Es weht frischer Wind in Italiens Museenlandschaft. Das Land startet eine Revolution in den Spitzenmuseen des Landes und beruft neue Direktoren, darunter auch drei Deutsche.

Italien nennt sich gerne „il Belpaese“, das schöne Land. Es nimmt für sich in Anspruch, die meisten Kunstschätze der Erde zu besitzen, und in der Tat taucht kein Staat in der Weltkulturerbeliste der Unesco häufiger auf. Doch gerade über die Spitzenmuseen, über jene mit den allergrößten Schätzen, ist die Zeit hinweggegangen. „Leere Schachteln sind das, besetzt von ein paar alten Funktionären, die von Jahrzehnten schlechter Politik gedemütigt sind“, schreibt der neapolitanische Kunstprofessor Tommaso Montanari. Und in der Tageszeitung „Corriere della Sera“ rechnet Gian Antonio Stella als einer der unerbittlichsten Analytiker italienischer Verwaltungspraxis vor, dass die Reichtümer unterm Strich keine sind: „Das Metropolitan Museum in New York allein erzielt mit 350 Millionen Dollar im Jahr praktisch ebenso hohe Besucher- und Spendeneinnahmen wie unser gesamtes System aus Museen, archäologischen Stätten, Bibliotheken ...“

Das soll sich jetzt ändern. Kulturminister Dario Franceschini hat bei den Vorzeigemuseen des Landes eine wahre Revolution angezettelt. Dass sie einschneidend ist, darin sind sich Befürworter und Kritiker einig.
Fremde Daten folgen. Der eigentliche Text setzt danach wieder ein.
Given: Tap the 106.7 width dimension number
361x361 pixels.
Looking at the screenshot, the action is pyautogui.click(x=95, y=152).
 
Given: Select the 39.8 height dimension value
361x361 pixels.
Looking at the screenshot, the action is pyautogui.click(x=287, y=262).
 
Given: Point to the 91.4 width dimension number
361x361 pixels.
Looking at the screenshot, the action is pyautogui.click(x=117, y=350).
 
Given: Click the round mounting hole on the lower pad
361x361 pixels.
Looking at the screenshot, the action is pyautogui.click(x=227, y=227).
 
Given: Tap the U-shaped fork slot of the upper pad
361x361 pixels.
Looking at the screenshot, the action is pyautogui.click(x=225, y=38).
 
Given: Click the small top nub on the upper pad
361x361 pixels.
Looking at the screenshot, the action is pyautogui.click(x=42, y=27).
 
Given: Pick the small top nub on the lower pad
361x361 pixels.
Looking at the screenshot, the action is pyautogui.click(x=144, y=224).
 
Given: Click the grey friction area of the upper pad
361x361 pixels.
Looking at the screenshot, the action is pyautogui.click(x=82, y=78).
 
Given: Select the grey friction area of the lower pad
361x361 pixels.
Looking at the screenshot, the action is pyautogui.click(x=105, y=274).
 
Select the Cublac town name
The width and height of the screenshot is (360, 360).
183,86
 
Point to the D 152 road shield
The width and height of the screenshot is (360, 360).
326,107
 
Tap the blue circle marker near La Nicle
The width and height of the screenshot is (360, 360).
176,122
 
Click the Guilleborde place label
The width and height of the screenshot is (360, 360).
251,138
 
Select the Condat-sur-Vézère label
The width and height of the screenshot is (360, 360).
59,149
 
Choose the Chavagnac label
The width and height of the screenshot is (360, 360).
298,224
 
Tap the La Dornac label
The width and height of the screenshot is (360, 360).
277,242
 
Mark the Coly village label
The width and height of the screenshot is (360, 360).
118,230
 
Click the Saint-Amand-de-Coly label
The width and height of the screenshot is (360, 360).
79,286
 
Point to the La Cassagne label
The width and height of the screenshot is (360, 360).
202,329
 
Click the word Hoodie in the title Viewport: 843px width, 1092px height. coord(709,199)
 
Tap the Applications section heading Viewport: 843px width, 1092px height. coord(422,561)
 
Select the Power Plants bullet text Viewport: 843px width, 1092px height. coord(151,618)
Die Reform räumt zum einen mit dem Vorurteil auf, dass die größten italienischen Schätze nur von gebürtigen Italienern optimal gehütet werden können: In den Spitzenmuseen hat Franceschini nun sieben der 20 Direktorenposten mit Ausländern besetzt, darunter drei Deutsche und zwei Österreicher. So wurde der gebürtige Freiburger Eike Schmidt zum neuen Chef der Uffizien in Florenz bestellt, Cecilie Hollberg wechselt vom Städtischen Museum Braunschweig an die dortige Galeria dell’Accademia, der Archäologe Gabriel Zuchtriegel übernimmt den Tempelpark in Paestum. Peter Assmann, langjähriger Leiter des Museumsbunds Österreich, wird an die Spitze des Fürstenpalastes in Mantua berufen. Auch haben von den frisch berufenen Italienern vier ihre Karriere im Ausland gemacht.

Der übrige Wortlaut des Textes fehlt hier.